On se prend à se couler toujours avec volupté dans les méandre de cette magnifique balade érudite, dont les linéaments s'adossent sur les sentences que voici :


« Tant la religion put conseiller de crimes ! » Lucrèce.

« La vie entière du philosophe est une préparation à la mort » Cicéron.

« Mangeons et buvons, car demain nous mourrons ! » Saint Paul.

« Qui sait si vivre n'est pas mourir, et si mourir n'est pas vivre ? » Euripide.

« Il y a une seule chose dont Dieu même est privé, c'est de faire que ce qui a été fait ne l'ait pas été. » Aristote.

Source de méditation ; mine de citations où il fait plaisir à puiser. A conserver absolument à portée de main pour s'y replonger de temps à autre ; y picorer une formule ici, une anecdote là...

Sur la méthode adoptée par Jean Salem : étudier le présent, le passé, puis enfin le destin de ces formules singulières ; « des formules, fussent-elles lapidaires, qui touchent aux crimes de la religion, au lien que la réflexion philosophique doit ou non entretenir avec la mort, à la relative indistinction de la vie et de la mort, ou bien encore à l'irréfragable irréversibilité de ce qui est déjà accompli ».

Des sentences qui mènent bien plus loin que nous penserions, et dont les occurrences, inattendues parfois, se trouvent débusquées au détour de pérégrinations que j'assimilerai volontiers à la quête jubilatoire d'un archéologue de la philosophie ou des lettres ; une plongée dans le dédale des antiques cités du savoir... 
Avec une truelle et un pinceau, soulever et rassembler un à un les fragments de quelques pierres gravées, pour nous restituer les vieilles formules dans leur contexte ; à notre plus grand bonheur.

Le sacrifice d’Iphigénie


« Tant la religion put conseiller de crimes ! »
Lucrèce

Controverse sur la traduction idoine du terme 'Religio'. On mesure l'enjeu idéologique et la parti pris des traducteurs successifs ; de ceux forcés d'employer des périphrases telles 'piété cruelle', ou des synonymes 'fanatisme', 'imposture', voire 'superstition', afin de marquer la différence entre les mauvais cultes d'avec la vrai religion : le catholicisme.

Polybe, « Histoires », IIe siècle av JC a précédé Voltaire et son « Si dieu n'existait pas il faudrait l'inventer ». Voici : « Et je pense que Rome doit sa cohésion à (…) la superstition […] Beaucoup s'étonneront sans doute de cette constatation. Mais à mon avis, les Romains ont pensés à la masse du peuple en faisant cela.
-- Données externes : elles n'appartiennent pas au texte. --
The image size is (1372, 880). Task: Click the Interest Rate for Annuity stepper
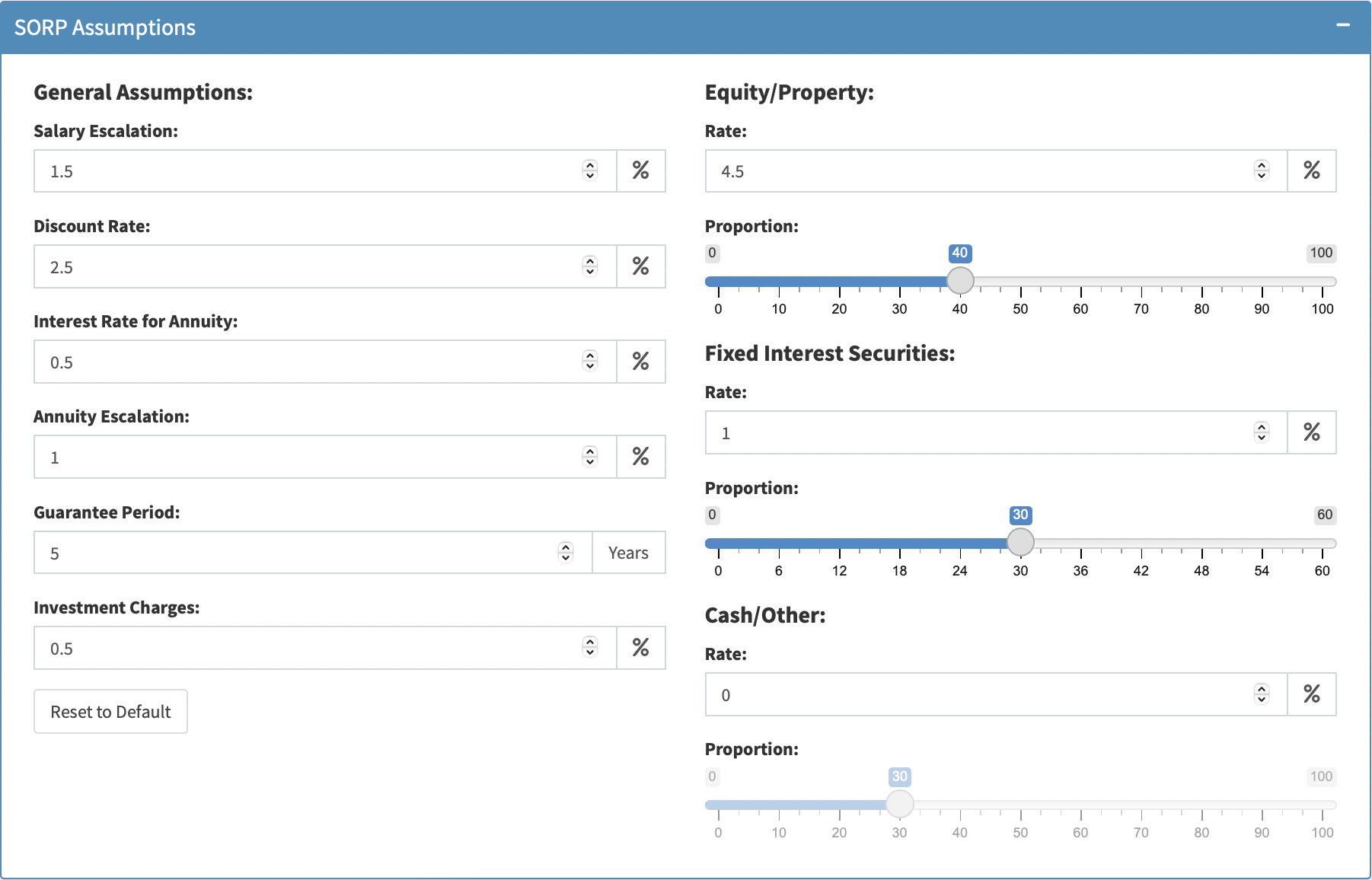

Il est vrai que, si l'on pouvait former une cité de sages, une telle solution ne s'imposerait sans doute en rien ; mais puisque la masse est toujours instable, pleine de désirs coupables, d'impulsions irrationnelles, de passions violentes, le seul moyen de contenir les masses réside dans la peur du mystère et dans cette sorte de recours au drame ».

Xénophane : « Si les bœufs, les chevaux et les lions avaient des mains et savaient dessiner, les chevaux forgeraient des dieux chevalins, et les bœufs donneraient aux dieux forme bovine : chacun dessinerait pour son dieu l'apparence imitant la démarche et le corps de chacun ». Une évidence qui apparaît impie... salutaire mise en question, bien avant Feuerbach. Tout n'est que redécouverte...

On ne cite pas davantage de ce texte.